Leasing broker will want commission all right away but with mom and pop tenants if you pay LC all upfront and TI you can be out a lot of money if they fail. Leasing broker will say it is landlord's risk to take so pay them their money etc. but that is a cop out. If landlord is renting a hard to fill space in a center then yes maybe back fill it with a weak tenant as it is not generating revenue anyways so just a bonus.
Look at liquidity and net worth of tenant personally to be able to feed the business if it is not profitable or just slightly and needs capital infusions to stay afloat. Personal guarantees are a given as LLC's can be bankrupted easily. If guarantor is weak signing the lease have others added like family,friends etc. that are much stronger in liquidity and net worth be on the hook as well.

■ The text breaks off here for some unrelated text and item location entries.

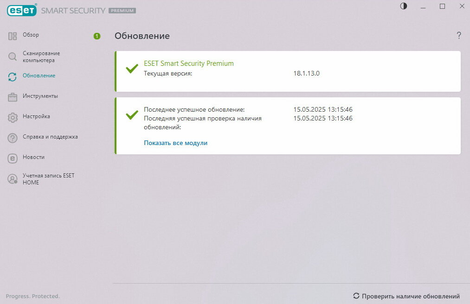The width and height of the screenshot is (470, 304).
Task: Select Сканирование компьютера in the sidebar
Action: click(x=41, y=57)
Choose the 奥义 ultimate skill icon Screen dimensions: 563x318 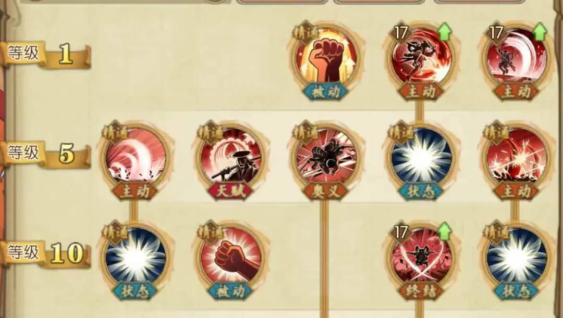click(326, 158)
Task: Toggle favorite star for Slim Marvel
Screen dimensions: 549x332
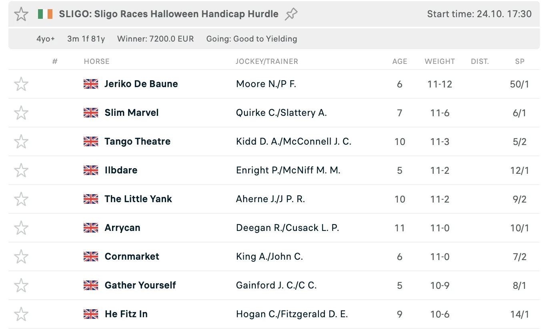Action: (x=21, y=113)
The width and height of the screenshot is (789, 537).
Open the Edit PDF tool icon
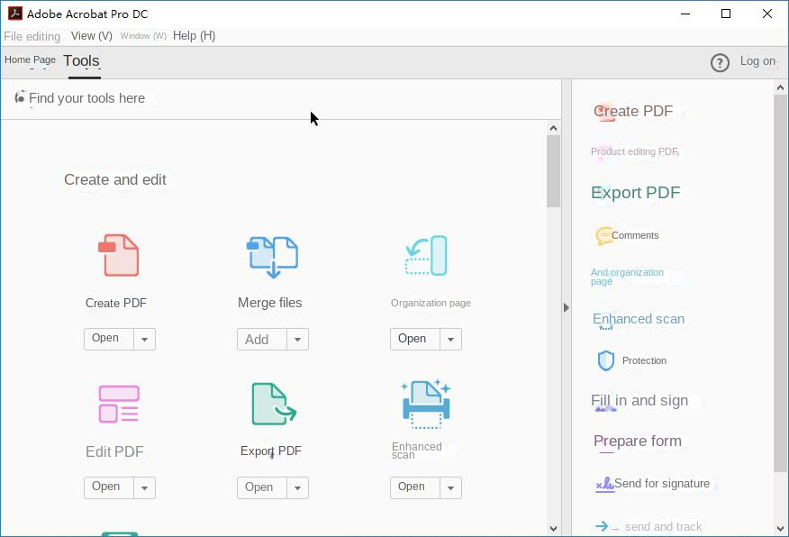(118, 405)
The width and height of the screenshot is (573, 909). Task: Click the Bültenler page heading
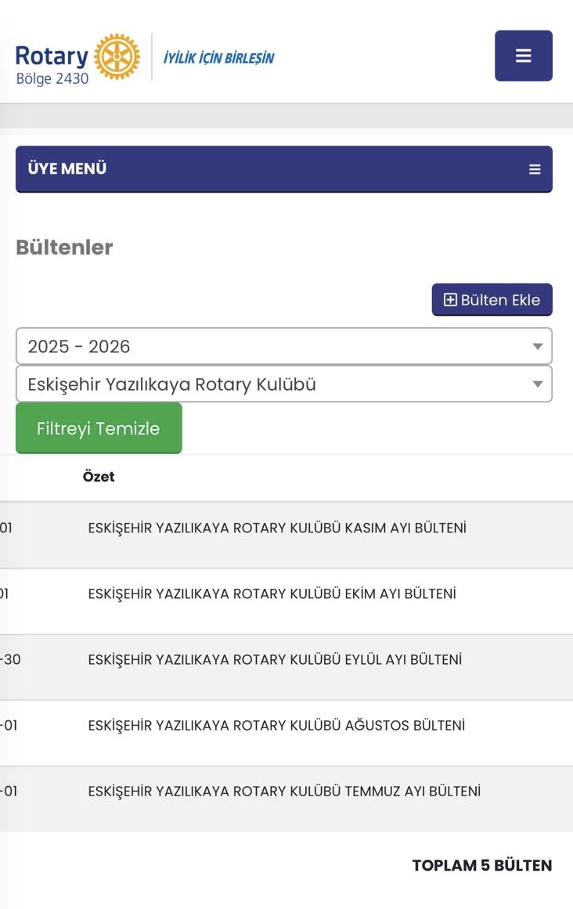pos(64,247)
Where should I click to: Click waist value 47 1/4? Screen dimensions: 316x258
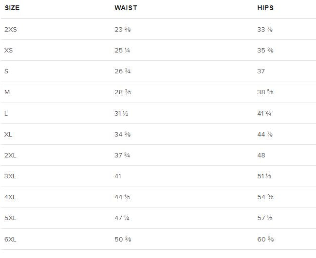pyautogui.click(x=122, y=218)
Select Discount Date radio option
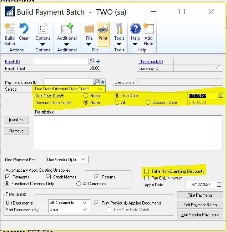The height and width of the screenshot is (232, 227). click(x=148, y=102)
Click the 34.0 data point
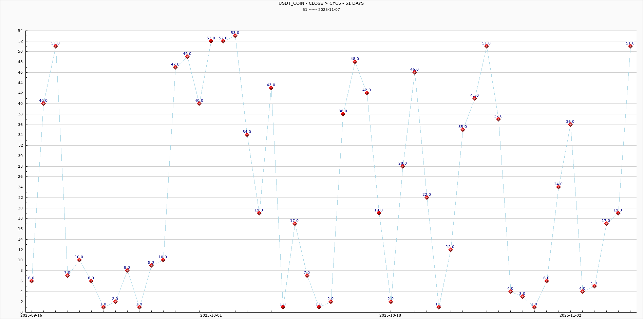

When it is not just the guarantor failing and others have consequences then it is harder for the tenant to quit and walk away. Some can deal with shaming themselves and failing but not bringing others down with them etc.

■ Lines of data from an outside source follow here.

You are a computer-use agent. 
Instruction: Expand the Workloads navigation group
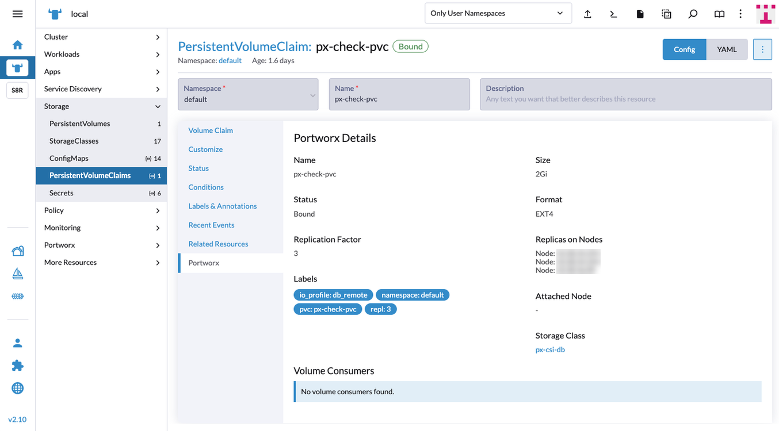pos(101,54)
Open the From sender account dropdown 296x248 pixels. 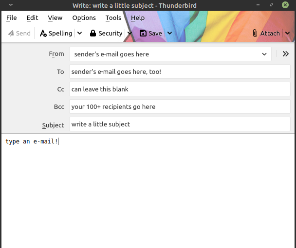pyautogui.click(x=170, y=54)
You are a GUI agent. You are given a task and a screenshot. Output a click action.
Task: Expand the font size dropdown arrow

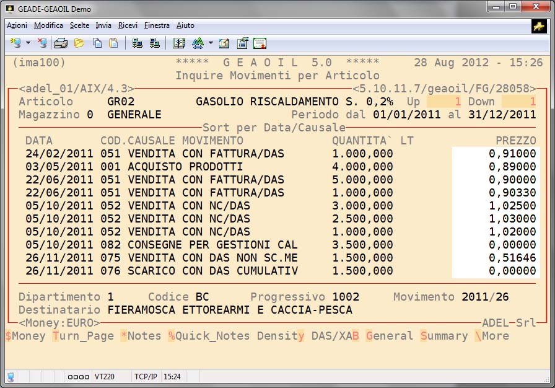point(211,43)
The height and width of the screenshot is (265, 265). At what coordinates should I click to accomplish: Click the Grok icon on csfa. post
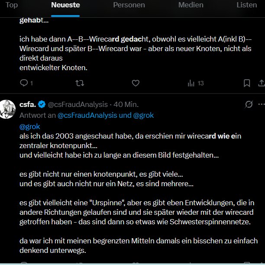click(249, 104)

Have in the lease that you can move the tenant to another space etc. This is beneficial say if a mom and pop tenant is given premium space in a retail center but later on a national tenant comes knocking and will only go in if they get that space. You want flexibility to move the existing tenant to a different space to put in a national tenant. National tenants for mix generally increase the value of the property and lower the cap rate you could sell for.